| PROBLEM DESCRIPTION |
Which lines of the listing hold the string "slider"? Show each of them.

| EXTRACTED INFORMATION |
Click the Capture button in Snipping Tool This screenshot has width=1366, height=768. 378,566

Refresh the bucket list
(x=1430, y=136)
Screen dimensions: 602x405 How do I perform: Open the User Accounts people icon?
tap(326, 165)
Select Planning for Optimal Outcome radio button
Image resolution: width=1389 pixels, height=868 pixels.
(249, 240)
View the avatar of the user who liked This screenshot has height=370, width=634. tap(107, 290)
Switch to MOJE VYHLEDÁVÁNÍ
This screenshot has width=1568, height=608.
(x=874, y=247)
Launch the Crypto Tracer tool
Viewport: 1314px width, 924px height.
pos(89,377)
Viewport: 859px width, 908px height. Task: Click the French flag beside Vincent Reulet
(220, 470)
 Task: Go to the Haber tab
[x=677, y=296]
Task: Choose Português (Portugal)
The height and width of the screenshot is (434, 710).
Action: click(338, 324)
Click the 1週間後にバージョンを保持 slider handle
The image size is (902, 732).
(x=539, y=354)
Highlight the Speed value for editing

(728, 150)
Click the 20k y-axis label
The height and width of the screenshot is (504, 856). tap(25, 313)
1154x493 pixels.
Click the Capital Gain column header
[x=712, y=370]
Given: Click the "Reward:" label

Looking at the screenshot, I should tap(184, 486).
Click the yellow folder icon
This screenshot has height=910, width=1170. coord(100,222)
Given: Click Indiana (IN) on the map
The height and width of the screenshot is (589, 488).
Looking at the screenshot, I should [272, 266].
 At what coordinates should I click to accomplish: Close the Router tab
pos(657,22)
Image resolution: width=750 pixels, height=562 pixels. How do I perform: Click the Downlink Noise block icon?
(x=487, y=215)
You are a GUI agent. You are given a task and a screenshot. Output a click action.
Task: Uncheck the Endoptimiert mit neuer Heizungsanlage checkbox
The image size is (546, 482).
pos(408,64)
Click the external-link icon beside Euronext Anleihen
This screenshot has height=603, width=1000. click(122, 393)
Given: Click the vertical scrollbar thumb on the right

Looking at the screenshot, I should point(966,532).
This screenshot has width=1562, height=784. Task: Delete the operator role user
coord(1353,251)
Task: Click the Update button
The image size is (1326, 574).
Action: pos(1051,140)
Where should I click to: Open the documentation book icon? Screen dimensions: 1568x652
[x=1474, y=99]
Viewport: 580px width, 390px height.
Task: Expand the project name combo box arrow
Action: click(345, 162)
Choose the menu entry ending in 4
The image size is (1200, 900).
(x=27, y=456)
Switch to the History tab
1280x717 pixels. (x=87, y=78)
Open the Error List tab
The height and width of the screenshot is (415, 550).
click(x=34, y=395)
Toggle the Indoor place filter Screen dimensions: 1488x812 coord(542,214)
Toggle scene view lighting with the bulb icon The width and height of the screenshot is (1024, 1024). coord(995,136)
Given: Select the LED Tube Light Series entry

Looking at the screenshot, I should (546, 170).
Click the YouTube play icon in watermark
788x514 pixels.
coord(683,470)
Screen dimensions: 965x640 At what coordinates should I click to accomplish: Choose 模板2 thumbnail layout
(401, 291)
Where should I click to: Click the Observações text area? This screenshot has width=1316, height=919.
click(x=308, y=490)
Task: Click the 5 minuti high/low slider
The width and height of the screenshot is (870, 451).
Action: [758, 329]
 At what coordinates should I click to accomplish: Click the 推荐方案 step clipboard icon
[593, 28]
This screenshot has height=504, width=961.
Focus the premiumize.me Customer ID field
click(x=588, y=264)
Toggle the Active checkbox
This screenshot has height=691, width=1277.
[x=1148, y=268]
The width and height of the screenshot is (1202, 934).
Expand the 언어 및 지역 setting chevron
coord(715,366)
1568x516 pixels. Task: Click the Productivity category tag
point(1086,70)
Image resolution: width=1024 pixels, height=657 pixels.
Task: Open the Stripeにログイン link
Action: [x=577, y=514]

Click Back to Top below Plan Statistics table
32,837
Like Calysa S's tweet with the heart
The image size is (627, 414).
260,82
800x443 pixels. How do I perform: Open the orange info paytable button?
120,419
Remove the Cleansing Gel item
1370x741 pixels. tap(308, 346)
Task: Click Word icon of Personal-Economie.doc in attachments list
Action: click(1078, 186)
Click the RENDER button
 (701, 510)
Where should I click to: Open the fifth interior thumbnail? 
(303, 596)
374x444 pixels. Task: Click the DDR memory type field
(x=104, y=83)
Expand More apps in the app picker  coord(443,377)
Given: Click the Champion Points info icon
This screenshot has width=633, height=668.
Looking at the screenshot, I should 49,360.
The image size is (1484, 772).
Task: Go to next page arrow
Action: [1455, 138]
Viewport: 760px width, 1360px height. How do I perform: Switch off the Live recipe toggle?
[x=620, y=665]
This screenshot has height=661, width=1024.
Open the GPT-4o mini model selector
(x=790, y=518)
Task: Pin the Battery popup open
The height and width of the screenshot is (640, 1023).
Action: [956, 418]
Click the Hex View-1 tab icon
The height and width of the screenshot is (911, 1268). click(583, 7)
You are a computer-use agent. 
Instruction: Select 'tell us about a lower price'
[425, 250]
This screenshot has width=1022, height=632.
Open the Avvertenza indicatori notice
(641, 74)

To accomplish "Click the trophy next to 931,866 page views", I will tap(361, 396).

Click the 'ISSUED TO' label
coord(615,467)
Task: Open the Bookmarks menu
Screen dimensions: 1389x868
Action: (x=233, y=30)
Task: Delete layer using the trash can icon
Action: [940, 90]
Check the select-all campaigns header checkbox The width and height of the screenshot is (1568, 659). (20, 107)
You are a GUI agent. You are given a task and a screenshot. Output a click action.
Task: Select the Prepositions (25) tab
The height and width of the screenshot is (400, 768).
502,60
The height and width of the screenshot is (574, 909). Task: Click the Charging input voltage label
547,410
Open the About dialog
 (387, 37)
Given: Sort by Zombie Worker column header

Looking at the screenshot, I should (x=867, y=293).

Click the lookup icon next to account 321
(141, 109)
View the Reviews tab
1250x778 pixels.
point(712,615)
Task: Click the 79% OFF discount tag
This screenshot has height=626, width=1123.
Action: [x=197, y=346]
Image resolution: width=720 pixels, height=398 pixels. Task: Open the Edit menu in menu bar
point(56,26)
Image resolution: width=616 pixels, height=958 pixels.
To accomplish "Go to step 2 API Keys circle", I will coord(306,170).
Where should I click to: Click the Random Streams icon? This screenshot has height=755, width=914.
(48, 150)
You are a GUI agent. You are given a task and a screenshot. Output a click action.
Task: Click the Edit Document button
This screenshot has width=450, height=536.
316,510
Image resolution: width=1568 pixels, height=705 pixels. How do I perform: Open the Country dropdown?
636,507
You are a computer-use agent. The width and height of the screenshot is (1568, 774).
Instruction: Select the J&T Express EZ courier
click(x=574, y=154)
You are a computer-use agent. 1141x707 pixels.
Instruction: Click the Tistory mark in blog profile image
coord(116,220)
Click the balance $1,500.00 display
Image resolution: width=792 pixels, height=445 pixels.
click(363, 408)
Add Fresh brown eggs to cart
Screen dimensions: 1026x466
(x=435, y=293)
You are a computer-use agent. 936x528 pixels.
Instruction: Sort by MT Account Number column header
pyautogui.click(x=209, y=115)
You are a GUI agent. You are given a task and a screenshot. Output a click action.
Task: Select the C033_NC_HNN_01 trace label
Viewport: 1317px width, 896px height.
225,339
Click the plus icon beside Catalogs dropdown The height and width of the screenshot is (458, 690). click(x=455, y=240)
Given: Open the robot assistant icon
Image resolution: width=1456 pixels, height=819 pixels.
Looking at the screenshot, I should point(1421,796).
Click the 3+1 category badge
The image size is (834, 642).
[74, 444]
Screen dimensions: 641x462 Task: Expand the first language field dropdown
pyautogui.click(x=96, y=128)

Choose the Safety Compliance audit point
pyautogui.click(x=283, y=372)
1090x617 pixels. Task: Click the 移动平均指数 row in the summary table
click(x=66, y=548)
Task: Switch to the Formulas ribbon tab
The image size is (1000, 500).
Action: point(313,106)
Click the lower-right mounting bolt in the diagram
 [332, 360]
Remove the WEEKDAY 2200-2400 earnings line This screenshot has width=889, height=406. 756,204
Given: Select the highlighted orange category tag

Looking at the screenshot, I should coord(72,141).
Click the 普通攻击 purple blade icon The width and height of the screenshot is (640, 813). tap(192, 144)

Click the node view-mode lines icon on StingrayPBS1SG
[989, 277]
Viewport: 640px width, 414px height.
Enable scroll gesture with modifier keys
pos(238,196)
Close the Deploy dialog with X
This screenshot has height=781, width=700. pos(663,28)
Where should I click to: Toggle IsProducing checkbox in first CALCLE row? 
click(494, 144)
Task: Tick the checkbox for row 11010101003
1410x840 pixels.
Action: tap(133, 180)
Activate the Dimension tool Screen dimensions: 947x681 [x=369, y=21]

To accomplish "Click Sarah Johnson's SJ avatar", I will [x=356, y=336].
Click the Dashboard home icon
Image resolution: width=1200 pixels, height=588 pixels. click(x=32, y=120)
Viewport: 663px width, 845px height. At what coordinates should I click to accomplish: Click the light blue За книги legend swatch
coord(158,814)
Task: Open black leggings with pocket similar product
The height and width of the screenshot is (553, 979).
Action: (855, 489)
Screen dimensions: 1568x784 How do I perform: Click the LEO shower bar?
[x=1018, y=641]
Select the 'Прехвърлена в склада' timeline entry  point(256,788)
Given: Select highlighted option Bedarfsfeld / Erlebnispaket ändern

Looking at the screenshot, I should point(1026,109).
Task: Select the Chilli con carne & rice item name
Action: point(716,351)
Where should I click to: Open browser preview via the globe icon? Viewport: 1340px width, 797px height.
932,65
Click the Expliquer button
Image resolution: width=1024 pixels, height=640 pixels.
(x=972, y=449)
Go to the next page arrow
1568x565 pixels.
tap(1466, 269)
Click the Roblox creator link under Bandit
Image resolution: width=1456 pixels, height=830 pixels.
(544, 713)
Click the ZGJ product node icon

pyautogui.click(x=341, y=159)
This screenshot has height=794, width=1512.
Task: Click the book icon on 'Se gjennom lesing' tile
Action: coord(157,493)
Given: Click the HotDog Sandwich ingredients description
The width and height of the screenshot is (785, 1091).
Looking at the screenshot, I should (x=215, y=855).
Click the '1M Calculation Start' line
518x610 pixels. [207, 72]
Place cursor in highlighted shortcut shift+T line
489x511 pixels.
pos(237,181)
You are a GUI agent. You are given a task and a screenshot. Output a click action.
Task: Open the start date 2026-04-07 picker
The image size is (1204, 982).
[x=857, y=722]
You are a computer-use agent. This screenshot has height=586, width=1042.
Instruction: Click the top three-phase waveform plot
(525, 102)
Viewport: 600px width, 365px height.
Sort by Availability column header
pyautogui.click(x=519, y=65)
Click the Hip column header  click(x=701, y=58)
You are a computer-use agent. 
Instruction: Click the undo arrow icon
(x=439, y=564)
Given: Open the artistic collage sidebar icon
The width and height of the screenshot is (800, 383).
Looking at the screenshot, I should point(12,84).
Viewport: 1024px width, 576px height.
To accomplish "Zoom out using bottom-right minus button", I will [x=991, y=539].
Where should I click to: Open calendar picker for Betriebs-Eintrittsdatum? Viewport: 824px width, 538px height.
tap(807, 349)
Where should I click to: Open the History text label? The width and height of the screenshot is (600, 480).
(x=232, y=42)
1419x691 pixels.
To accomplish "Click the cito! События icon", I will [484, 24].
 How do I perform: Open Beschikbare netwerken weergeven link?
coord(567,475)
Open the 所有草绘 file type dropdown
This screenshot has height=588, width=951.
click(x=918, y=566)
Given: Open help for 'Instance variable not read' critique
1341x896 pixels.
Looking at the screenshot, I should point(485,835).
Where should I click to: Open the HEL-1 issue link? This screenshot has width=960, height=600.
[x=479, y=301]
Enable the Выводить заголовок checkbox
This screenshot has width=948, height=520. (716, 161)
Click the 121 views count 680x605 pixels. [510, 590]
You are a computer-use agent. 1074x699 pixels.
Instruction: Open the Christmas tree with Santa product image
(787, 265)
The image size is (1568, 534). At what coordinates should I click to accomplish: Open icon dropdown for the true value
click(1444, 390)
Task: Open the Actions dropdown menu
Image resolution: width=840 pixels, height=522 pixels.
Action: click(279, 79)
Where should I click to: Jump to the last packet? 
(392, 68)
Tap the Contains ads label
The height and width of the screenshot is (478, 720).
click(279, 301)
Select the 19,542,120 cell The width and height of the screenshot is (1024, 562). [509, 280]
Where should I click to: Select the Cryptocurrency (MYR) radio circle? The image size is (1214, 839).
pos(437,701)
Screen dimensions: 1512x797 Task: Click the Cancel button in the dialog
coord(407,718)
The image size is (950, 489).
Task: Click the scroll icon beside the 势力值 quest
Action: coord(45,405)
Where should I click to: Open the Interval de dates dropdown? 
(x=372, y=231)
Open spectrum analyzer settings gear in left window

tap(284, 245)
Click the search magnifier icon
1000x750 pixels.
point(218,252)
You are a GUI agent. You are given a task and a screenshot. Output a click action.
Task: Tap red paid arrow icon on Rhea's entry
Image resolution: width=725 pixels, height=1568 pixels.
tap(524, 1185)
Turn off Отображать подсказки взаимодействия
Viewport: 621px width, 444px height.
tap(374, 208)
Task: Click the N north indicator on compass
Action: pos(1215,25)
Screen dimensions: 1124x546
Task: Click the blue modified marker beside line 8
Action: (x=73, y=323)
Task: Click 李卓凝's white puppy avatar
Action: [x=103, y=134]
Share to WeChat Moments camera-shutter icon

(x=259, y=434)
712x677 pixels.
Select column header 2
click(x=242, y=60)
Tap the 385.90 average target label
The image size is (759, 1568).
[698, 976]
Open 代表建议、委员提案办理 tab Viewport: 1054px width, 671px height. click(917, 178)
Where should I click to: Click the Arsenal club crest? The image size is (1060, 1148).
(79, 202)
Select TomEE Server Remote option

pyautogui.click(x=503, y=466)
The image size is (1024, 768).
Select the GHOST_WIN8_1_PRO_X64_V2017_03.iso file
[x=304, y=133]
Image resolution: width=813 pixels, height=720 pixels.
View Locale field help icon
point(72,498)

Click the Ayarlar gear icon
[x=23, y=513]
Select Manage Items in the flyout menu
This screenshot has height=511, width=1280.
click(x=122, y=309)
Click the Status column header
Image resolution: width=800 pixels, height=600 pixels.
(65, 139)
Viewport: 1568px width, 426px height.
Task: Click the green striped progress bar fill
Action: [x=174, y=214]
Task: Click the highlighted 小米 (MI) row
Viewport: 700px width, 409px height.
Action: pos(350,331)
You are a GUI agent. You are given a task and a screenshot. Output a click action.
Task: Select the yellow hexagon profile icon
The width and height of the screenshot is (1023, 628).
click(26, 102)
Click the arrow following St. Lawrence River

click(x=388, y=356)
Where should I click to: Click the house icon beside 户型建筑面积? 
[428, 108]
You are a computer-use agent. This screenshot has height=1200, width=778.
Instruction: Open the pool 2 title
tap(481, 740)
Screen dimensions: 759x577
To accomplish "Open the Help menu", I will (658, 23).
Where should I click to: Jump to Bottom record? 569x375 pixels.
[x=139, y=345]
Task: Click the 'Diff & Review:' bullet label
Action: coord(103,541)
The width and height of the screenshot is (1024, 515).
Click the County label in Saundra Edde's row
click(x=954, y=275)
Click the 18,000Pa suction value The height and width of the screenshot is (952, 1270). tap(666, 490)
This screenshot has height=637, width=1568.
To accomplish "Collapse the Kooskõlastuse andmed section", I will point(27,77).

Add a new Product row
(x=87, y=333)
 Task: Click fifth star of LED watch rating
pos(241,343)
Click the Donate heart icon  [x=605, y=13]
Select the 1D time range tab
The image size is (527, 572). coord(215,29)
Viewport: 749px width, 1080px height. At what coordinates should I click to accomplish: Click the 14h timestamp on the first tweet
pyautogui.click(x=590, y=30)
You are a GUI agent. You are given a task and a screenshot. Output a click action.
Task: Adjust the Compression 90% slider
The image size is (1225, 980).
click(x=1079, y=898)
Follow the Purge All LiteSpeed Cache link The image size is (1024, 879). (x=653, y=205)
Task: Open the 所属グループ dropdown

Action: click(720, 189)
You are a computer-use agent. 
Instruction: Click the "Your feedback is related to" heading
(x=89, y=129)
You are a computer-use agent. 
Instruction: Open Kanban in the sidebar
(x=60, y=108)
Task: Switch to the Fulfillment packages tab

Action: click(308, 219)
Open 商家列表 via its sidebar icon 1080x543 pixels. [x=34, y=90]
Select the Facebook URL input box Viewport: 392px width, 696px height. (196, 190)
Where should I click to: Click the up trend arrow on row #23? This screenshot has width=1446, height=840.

| TASK SOLUTION |
Click the 1週間後にバージョンを保持 slider handle
Task: Click the 5 minuti high/low slider
Task: Adjust the Compression 90% slider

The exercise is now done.